-- REQUEST --
Render every line of the material below as a JSON list of strings, with one string per line and all blank lines omitted.

==== DATASET ROWS ====

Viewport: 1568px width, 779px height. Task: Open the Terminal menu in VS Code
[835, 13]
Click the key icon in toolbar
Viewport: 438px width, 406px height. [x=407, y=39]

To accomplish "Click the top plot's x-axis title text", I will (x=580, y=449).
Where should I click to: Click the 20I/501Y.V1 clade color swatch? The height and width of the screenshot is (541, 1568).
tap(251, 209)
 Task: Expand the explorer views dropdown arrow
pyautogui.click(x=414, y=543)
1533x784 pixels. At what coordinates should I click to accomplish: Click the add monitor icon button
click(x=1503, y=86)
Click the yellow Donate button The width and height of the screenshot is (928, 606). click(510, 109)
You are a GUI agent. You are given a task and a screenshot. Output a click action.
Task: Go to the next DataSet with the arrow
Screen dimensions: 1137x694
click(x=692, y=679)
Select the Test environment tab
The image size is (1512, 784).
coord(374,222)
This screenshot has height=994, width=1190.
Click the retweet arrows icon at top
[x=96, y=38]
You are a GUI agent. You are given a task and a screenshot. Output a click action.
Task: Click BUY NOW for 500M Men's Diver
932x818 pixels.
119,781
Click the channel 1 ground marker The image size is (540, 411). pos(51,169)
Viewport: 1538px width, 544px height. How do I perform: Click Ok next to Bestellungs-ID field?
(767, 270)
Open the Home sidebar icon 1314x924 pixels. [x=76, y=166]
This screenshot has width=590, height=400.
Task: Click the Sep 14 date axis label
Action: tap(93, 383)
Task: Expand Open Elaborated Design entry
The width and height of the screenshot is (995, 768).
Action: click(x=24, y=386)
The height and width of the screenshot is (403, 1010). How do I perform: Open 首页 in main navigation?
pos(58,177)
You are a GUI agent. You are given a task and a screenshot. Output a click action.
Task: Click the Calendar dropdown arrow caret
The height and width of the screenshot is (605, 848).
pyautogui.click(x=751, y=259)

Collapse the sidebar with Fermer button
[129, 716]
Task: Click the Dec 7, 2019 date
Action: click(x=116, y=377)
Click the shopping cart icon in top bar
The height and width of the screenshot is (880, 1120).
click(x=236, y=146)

====

-- EXERCISE RESULT --
[
  "Viewport: 1568px width, 779px height. Task: Open the Terminal menu in VS Code",
  "[835, 13]",
  "Click the key icon in toolbar",
  "Viewport: 438px width, 406px height. [x=407, y=39]",
  "To accomplish \"Click the top plot's x-axis title text\", I will (x=580, y=449).",
  "Where should I click to: Click the 20I/501Y.V1 clade color swatch? The height and width of the screenshot is (541, 1568).",
  "tap(251, 209)",
  " Task: Expand the explorer views dropdown arrow",
  "pyautogui.click(x=414, y=543)",
  "1533x784 pixels. At what coordinates should I click to accomplish: Click the add monitor icon button",
  "click(x=1503, y=86)",
  "Click the yellow Donate button The width and height of the screenshot is (928, 606). click(510, 109)",
  "You are a GUI agent. You are given a task and a screenshot. Output a click action.",
  "Task: Go to the next DataSet with the arrow",
  "Screen dimensions: 1137x694",
  "click(x=692, y=679)",
  "Select the Test environment tab",
  "The image size is (1512, 784).",
  "coord(374,222)",
  "This screenshot has height=994, width=1190.",
  "Click the retweet arrows icon at top",
  "[x=96, y=38]",
  "You are a GUI agent. You are given a task and a screenshot. Output a click action.",
  "Task: Click BUY NOW for 500M Men's Diver",
  "932x818 pixels.",
  "119,781",
  "Click the channel 1 ground marker The image size is (540, 411). pos(51,169)",
  "Viewport: 1538px width, 544px height. How do I perform: Click Ok next to Bestellungs-ID field?",
  "(767, 270)",
  "Open the Home sidebar icon 1314x924 pixels. [x=76, y=166]",
  "This screenshot has width=590, height=400.",
  "Task: Click the Sep 14 date axis label",
  "Action: tap(93, 383)",
  "Task: Expand Open Elaborated Design entry",
  "The width and height of the screenshot is (995, 768).",
  "Action: click(x=24, y=386)",
  "The height and width of the screenshot is (403, 1010). How do I perform: Open 首页 in main navigation?",
  "pos(58,177)",
  "You are a GUI agent. You are given a task and a screenshot. Output a click action.",
  "Task: Click the Calendar dropdown arrow caret",
  "The height and width of the screenshot is (605, 848).",
  "pyautogui.click(x=751, y=259)",
  "Collapse the sidebar with Fermer button",
  "[129, 716]",
  "Task: Click the Dec 7, 2019 date",
  "Action: click(x=116, y=377)",
  "Click the shopping cart icon in top bar",
  "The height and width of the screenshot is (880, 1120).",
  "click(x=236, y=146)"
]